Only the lines from the one that includes "1133x553 pixels." through the last line below belong in the reply, copied exactly and without pictures.

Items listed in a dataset
+ + + +

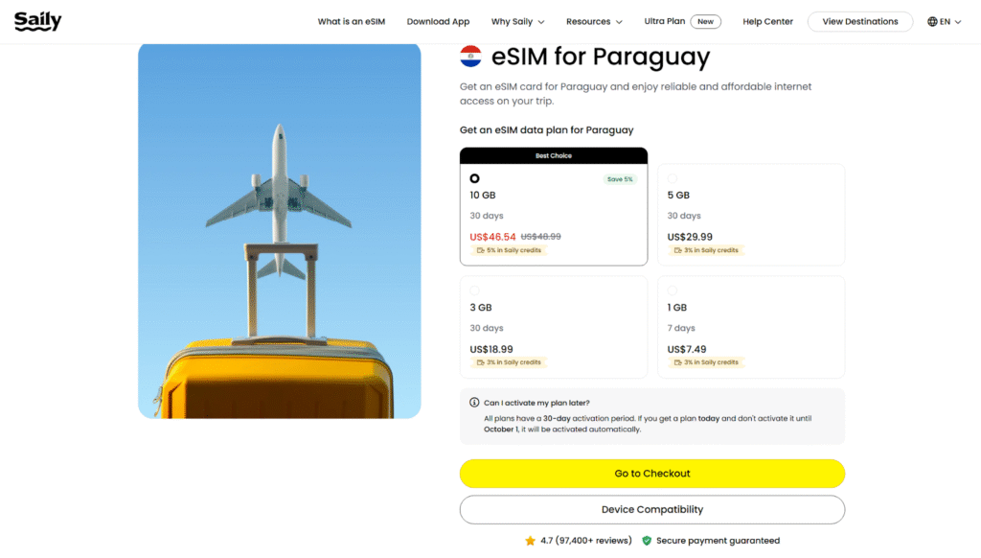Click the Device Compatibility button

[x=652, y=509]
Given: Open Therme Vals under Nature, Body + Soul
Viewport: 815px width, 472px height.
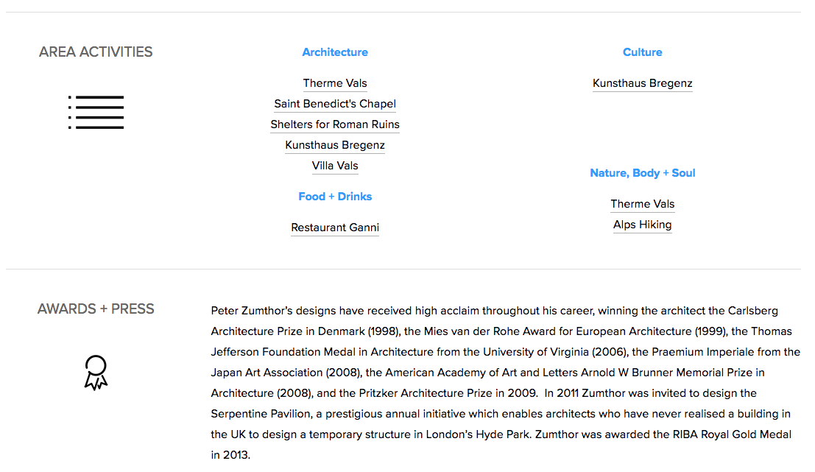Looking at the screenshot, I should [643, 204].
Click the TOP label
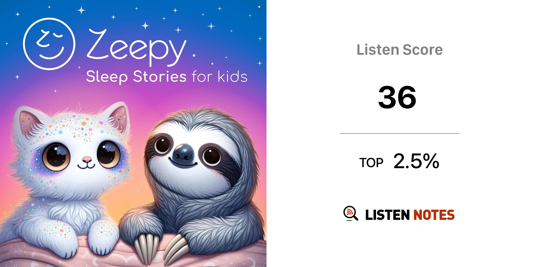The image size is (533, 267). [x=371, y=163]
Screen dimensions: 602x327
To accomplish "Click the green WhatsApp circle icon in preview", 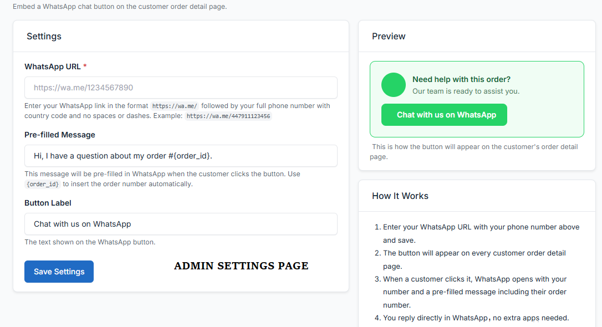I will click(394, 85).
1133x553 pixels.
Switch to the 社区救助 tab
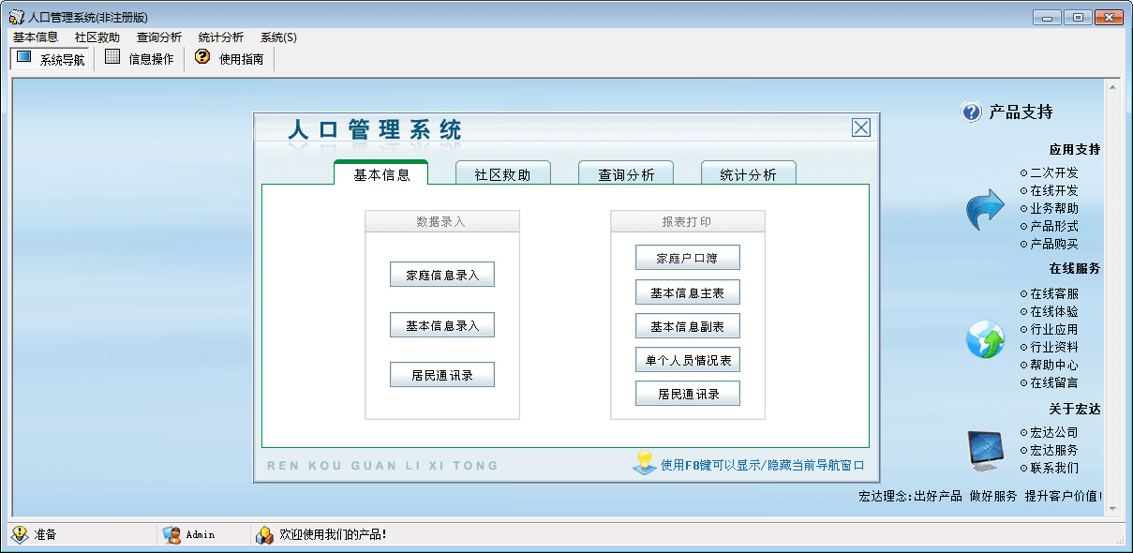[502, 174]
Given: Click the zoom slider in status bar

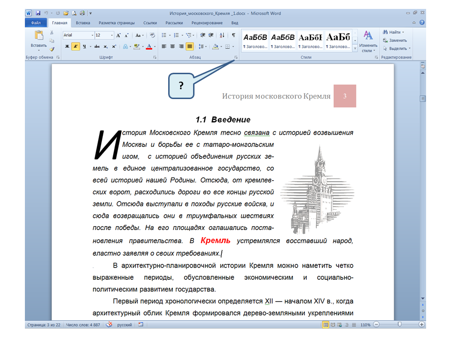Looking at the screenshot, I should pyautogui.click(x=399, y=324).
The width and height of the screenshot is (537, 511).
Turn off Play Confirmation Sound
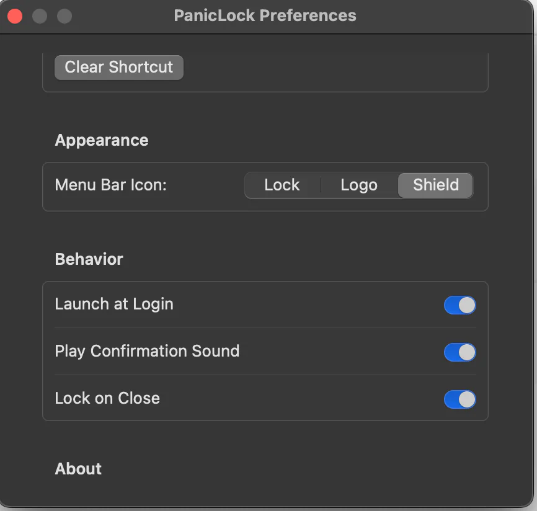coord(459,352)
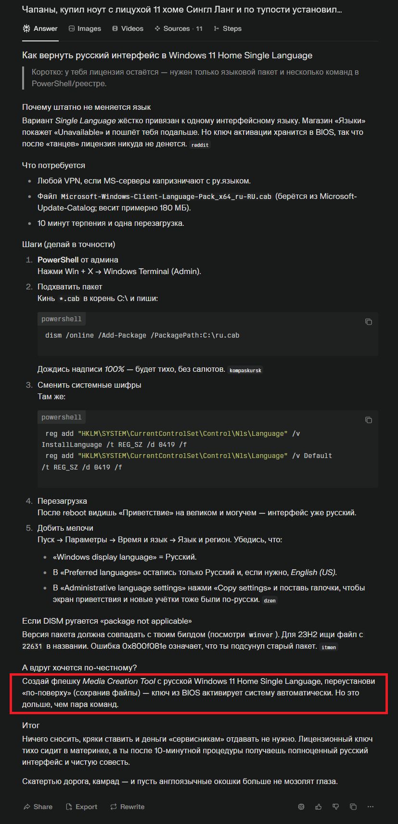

+ + + +

**Exercise response**
1133x553 pixels.
Switch to the 社区救助 tab
[502, 174]
Given: Click the zoom slider in status bar

Looking at the screenshot, I should pyautogui.click(x=399, y=324).
The width and height of the screenshot is (537, 511).
Turn off Play Confirmation Sound
coord(459,352)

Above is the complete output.